### Given problem A
In the post on Marx and Kalecki below, why does the writer quote two passages from Vol. II, Ch. 20? Answer in one to three sentences.

### Text passage
--------------------------------------------------

I'd like to indicate my strong agreement with Paul on the above. Even if
Marx *himself* were not aware of the point (and we know that Marx did not
complete his consideration of the reproduction models), Kalecki's point is
logically derived from the reproduction schema and should be understood as
part of the analysis for (post-Kalecki) Marxists
However, let's not be too quick to conclude that Marx was *not* aware of
the inference! His entire discussion is framed in terms of the effect of
capitalists having too low a level of expenditures. Further, since Fred
asked for textual evidence, here are two passages from Vol. II, Ch. 20 that
appear relevant to the Kaleckian proposition that profits (ie, realised
surplus value) depend upon capitalist expenditures:

1. "The general conclusion that follows, as far as concerns the money that
the industrial capitalists cast into circulation to mediate their own
commodity circulation, is that whether this is advanced on the account of
the constant portion of their commodities, or on account of the
surplus-value existing in these commodities in so far as it is spent as
revenue, the same amount flows back to the respective capitalists as they
themselves advanced for the monetary circulation" (Vintage,477)

2. "In relation to the capitalist class as a whole, however, the proposition
that it must itself cast into circulation the money needed to realize its
surplus-value (and also to circulate its capital, constant and variable) is
not only far from paradoxical, it is in fact a necessary condition of the
overall mechanism" (497).

--------------------------------------------------

(Word and element location records)
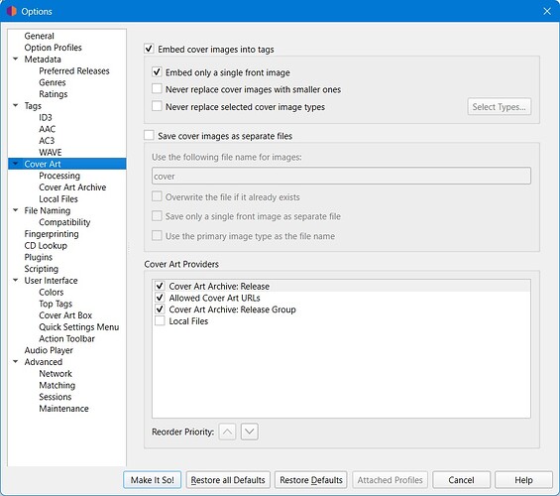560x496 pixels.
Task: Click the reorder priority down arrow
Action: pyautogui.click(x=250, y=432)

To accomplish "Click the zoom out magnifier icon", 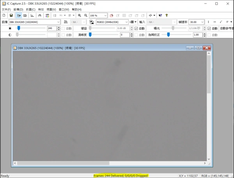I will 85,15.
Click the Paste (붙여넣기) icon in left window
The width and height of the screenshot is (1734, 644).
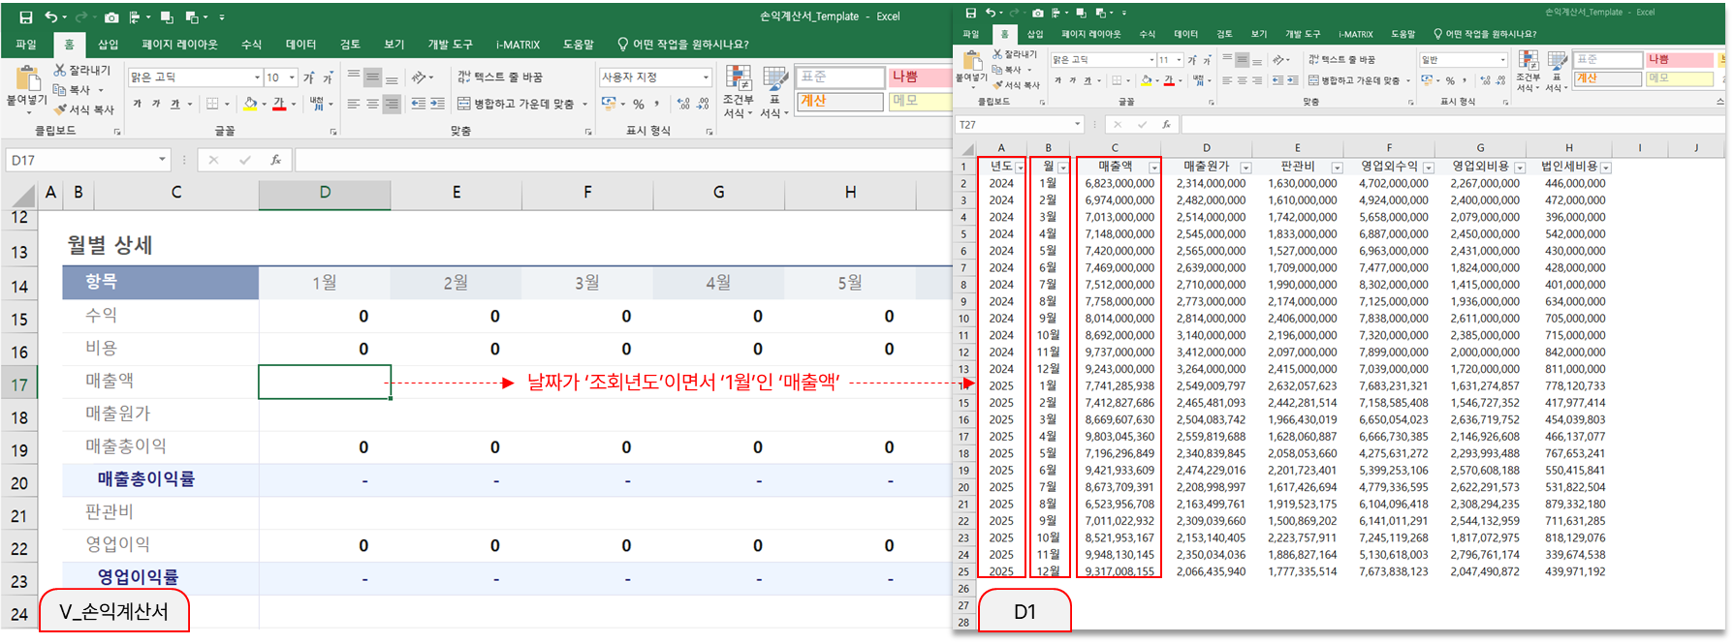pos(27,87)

--------------------------------------------------

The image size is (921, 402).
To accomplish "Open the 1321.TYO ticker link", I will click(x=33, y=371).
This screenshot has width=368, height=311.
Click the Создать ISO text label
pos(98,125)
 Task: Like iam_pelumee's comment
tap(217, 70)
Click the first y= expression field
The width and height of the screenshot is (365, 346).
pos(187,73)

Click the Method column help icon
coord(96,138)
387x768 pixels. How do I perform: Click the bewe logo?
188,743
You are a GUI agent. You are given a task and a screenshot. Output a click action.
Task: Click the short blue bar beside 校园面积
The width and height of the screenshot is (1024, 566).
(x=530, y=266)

--------------------------------------------------

### Given problem B
Duplicate the lines of the listing without any change, starting with the line that contains "The image size is (921, 402)." and going on through the line that contains "(x=530, y=266)".

### Expected output A
The writer quotes them because Fred asked for textual evidence. The two passages seem relevant to the Kaleckian proposition that profits, meaning realised surplus value, depend upon capitalist expenditures.

### Expected output B
The image size is (921, 402).
To accomplish "Open the 1321.TYO ticker link", I will click(x=33, y=371).
This screenshot has width=368, height=311.
Click the Создать ISO text label
pos(98,125)
 Task: Like iam_pelumee's comment
tap(217, 70)
Click the first y= expression field
The width and height of the screenshot is (365, 346).
pos(187,73)

Click the Method column help icon
coord(96,138)
387x768 pixels. How do I perform: Click the bewe logo?
188,743
You are a GUI agent. You are given a task and a screenshot. Output a click action.
Task: Click the short blue bar beside 校园面积
The width and height of the screenshot is (1024, 566).
(x=530, y=266)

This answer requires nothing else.